To compute the curvature tensor, we take the exterior derivative of the covector fields making up our coframe:
:<math> d \sigma^1 = p_y \exp(p) dy \wedge dx = -\left( p_y dx \right) \wedge \sigma^2 = -{\omega^1}_2 \wedge \sigma^2</math>
:<math> d \sigma^2 = p_x \exp(p) dx \wedge dy = -\left( p_x dy \right) \wedge \sigma^1 = -{\omega^2}_1 \wedge \sigma^1.</math>
From these expressions, we can read off the only independent '''[[spin connection]] one-form'''
:<math> {\omega^1}_2 = p_y dx - p_x dy,</math>
where we have taken advantage of the anti-symmetric property of the connection (<math>{\omega^2}_1=-{\omega^1}_2</math>). Take another exterior derivative
:<math> d {\omega^1}_2 = p_{yy} dy \wedge dx - p_{xx} dx \wedge dy = -\left( p_{xx} + p_{yy} \right) \, dx \wedge dy.</math>
This gives the '''curvature two-form'''
:<math> {\Omega^1}_2 = -\exp(-2p) \left( p_{xx} + p_{yy} \right) \, \sigma^1 \wedge \sigma^2 = -\Delta p \, \sigma^1 \wedge \sigma^2</math>
from which we can read off the only linearly independent component of the [[Riemann tensor]] using
:<math> {\Omega^1}_2 = {R^1}_{212} \, \sigma^1 \wedge \sigma^2.</math>
Namely
:<math> {R^1}_{212} = -\Delta p</math>
from which the only nonzero components of the [[Ricci tensor]] are
:<math> R_{22} = R_{11} = -\Delta p.</math>
From this, we find components with respect to the '''coordinate cobasis''', namely
:<math> R_{xx} = R_{yy} = -\left( p_{xx} + p_{yy} \right). </math>

But the metric tensor is also diagonal, with
:<math> g_{xx} = g_{yy} = \exp (2 p)</math>
and after some elementary manipulation, we obtain an elegant expression for the Ricci flow:
:<math> \frac{\partial p}{\partial t} = \Delta p. </math>
This is manifestly analogous to the best known of all diffusion equations, the [[heat equation]]

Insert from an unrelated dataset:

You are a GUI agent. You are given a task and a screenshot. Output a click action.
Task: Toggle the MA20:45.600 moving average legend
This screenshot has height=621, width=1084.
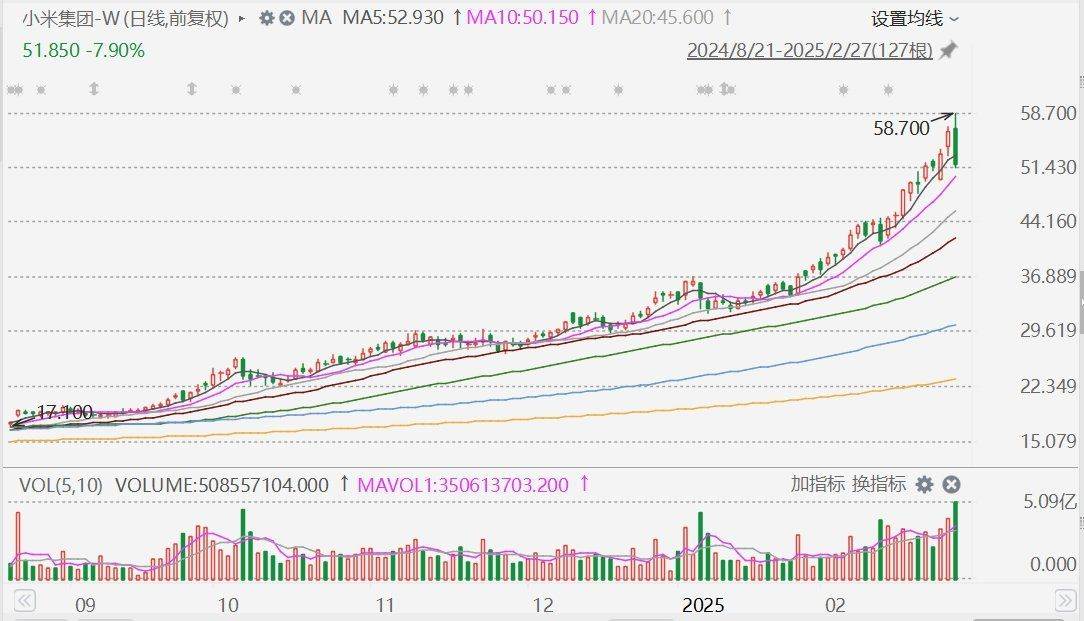659,18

:<math> \frac{\partial u}{\partial t} = \Delta u </math>
where now <math>\Delta = D_x^2 + D_y^2</math> is the usual [[Laplacian]] on the Euclidean plane.
The reader may object that the heat equation is of course a [[linear]] [[partial differential equation]]—where is the promised ''nonlinearity'' in the p.d.e. defining the Ricci flow?

The answer is that nonlinearity enters because the Laplace-Beltrami operator depends upon the same function p which we used to define the metric.  But notice that the flat Euclidean plane is given by taking <math> p(x,y) = 0</math>.  So if <math>p</math> is small in magnitude, we can consider it to define small deviations from the geometry of a flat plane, and if we retain only first order terms in computing the exponential, the Ricci flow on our two-dimensional almost flat Riemannian manifold becomes the usual two dimensional heat equation.  This computation suggests that, just as (according to the heat equation) an irregular temperature distribution in a hot plate tends to become more homogeneous over time, so too (according to the Ricci flow) an almost flat Riemannian manifold will tend to flatten out the same way that heat can be carried off "to infinity" in an infinite flat plate.  But if our hot plate is finite in size, and has no boundary where heat can be carried off, we can expect to ''homogenize'' the temperature, but clearly we cannot expect to reduce it to zero.  In the same way, we expect that the Ricci flow, applied to a distorted round sphere, will tend to round out the geometry over time, but not to turn it into a flat Euclidean geometry.